=== TASK DIRECTIONS ===
In the data, find the word "click" and copy out every line that has it.

=== DATA TO PROCESS ===
= Beginning of Section =
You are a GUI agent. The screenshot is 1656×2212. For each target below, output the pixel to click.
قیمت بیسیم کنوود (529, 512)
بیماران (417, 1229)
= End of Section =
= Beginning of Section =
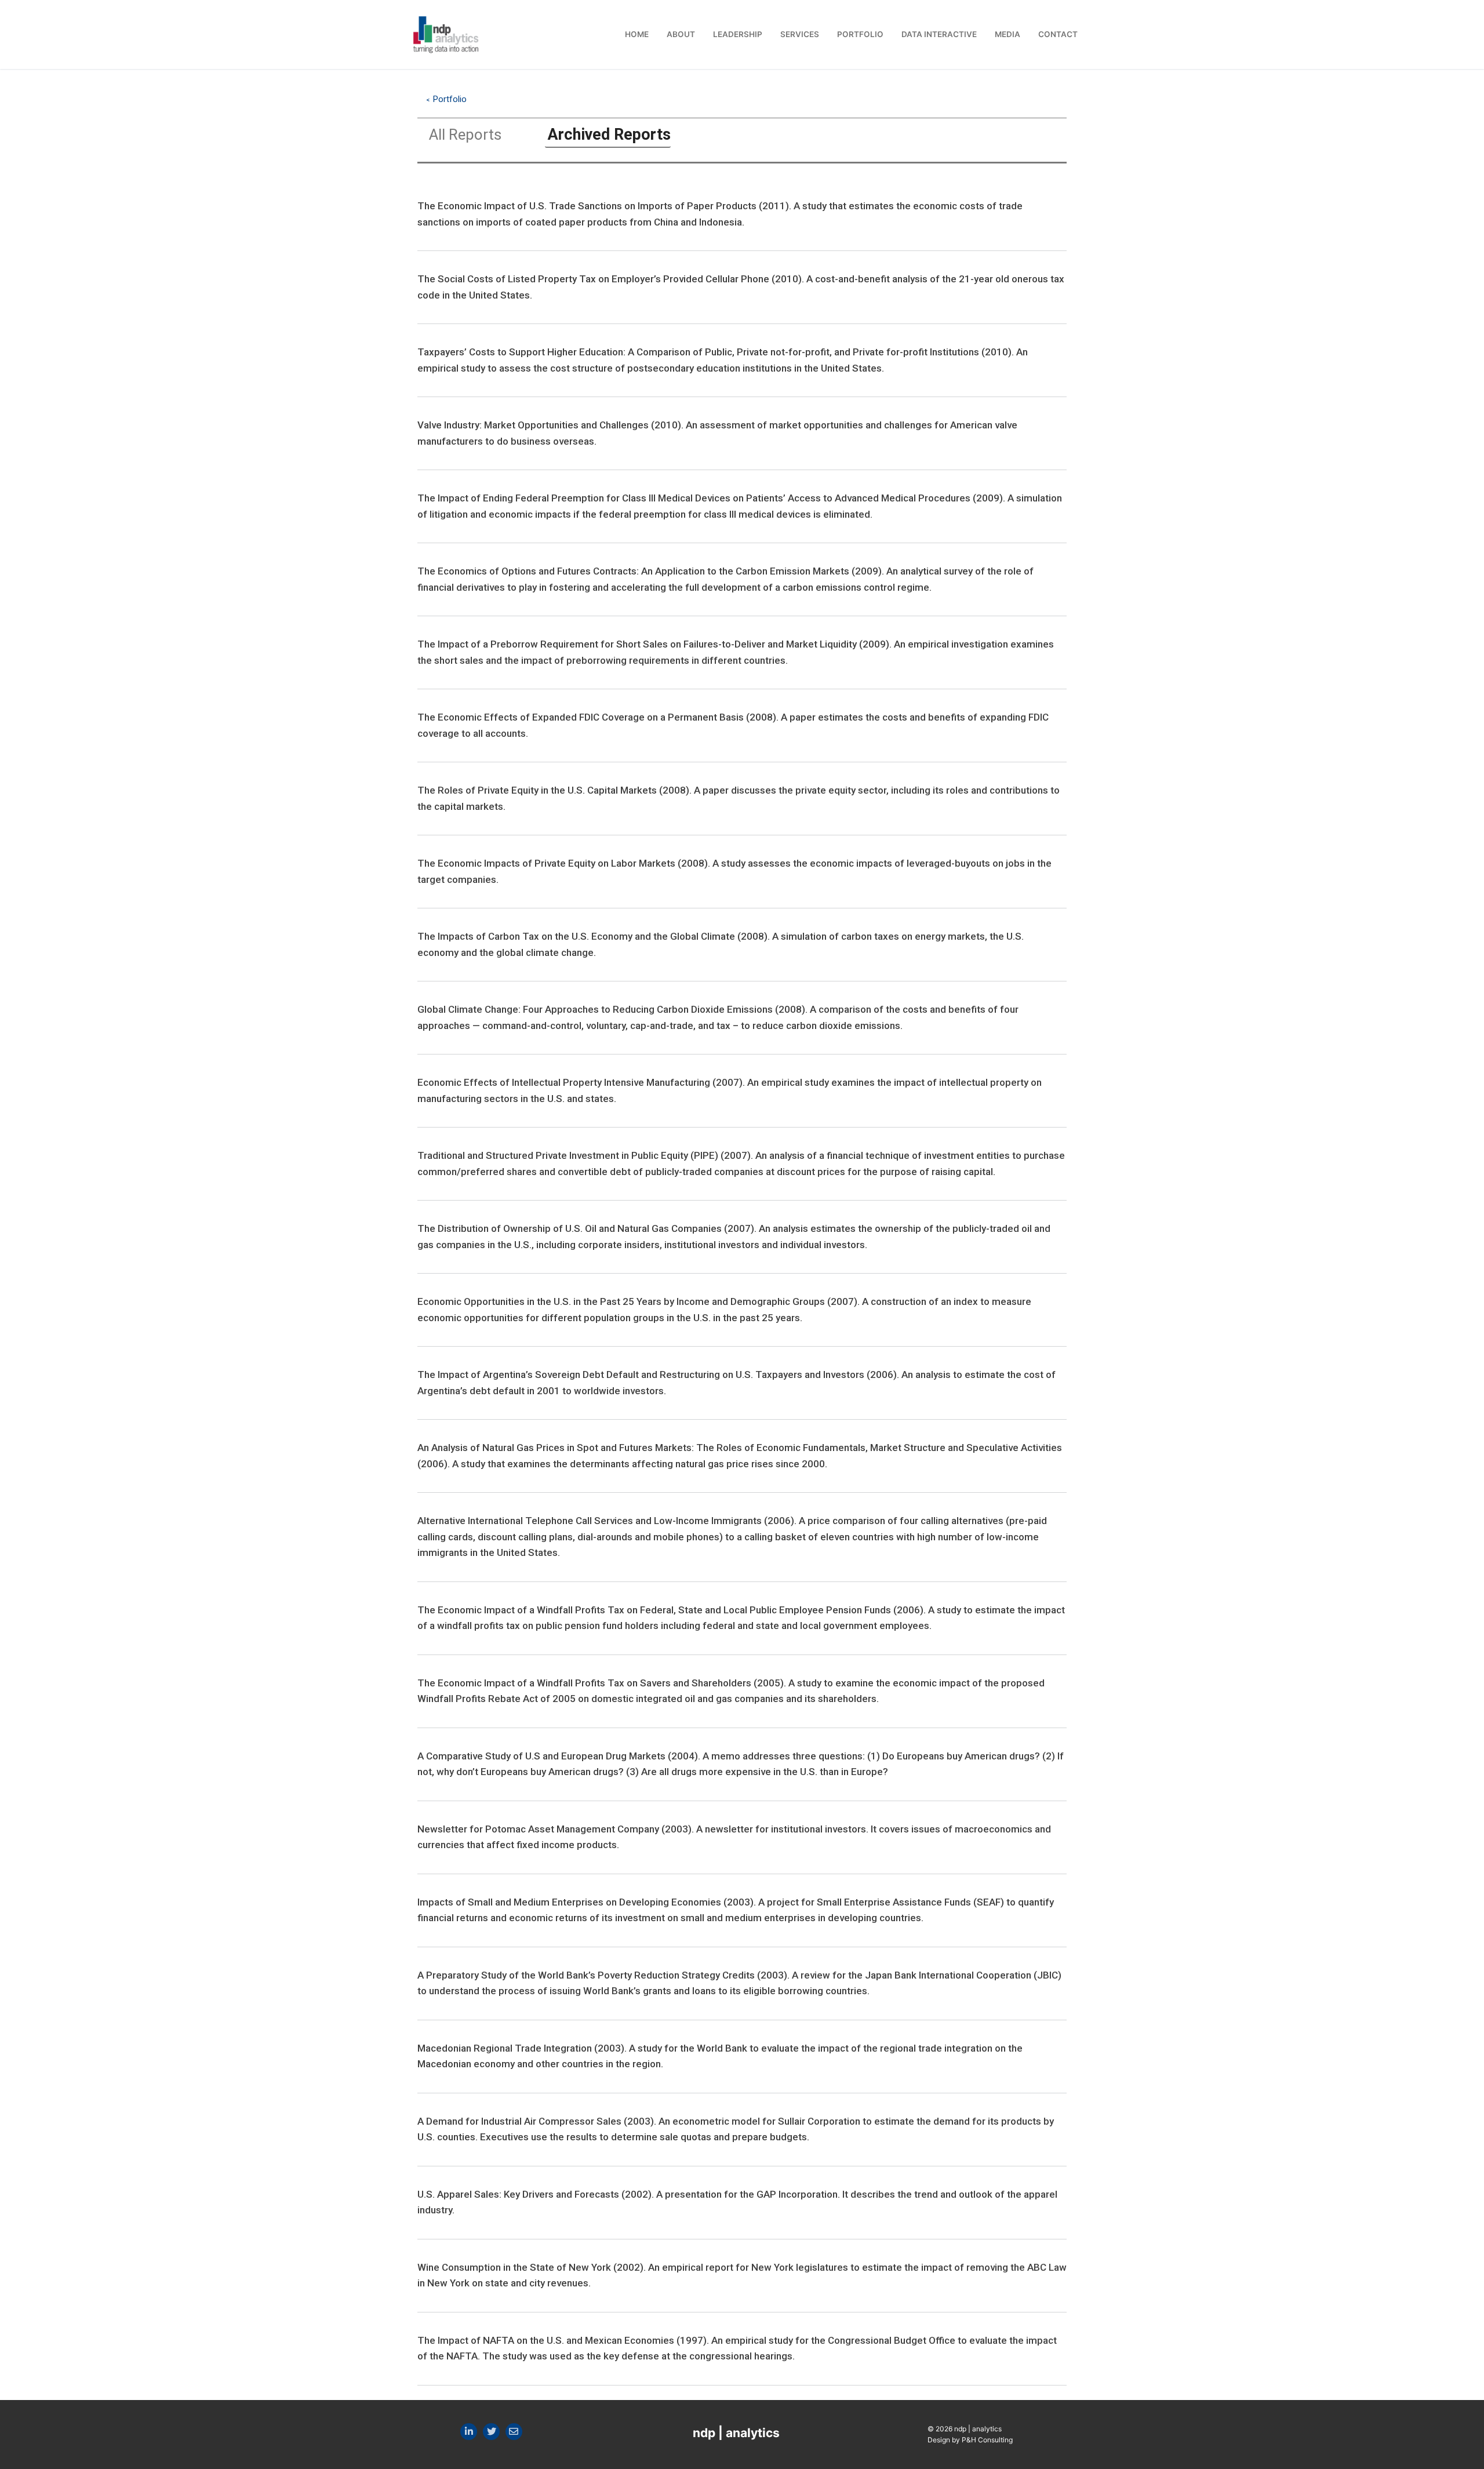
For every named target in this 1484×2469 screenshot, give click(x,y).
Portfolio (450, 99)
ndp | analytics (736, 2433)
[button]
= End of Section =
=== RESULT OF THIS TASK ===
You are a GUI agent. The screenshot is 1656×2212. For each target below, output the pixel to click.
For every named target in this 1484×2469 screenshot, give click(x,y).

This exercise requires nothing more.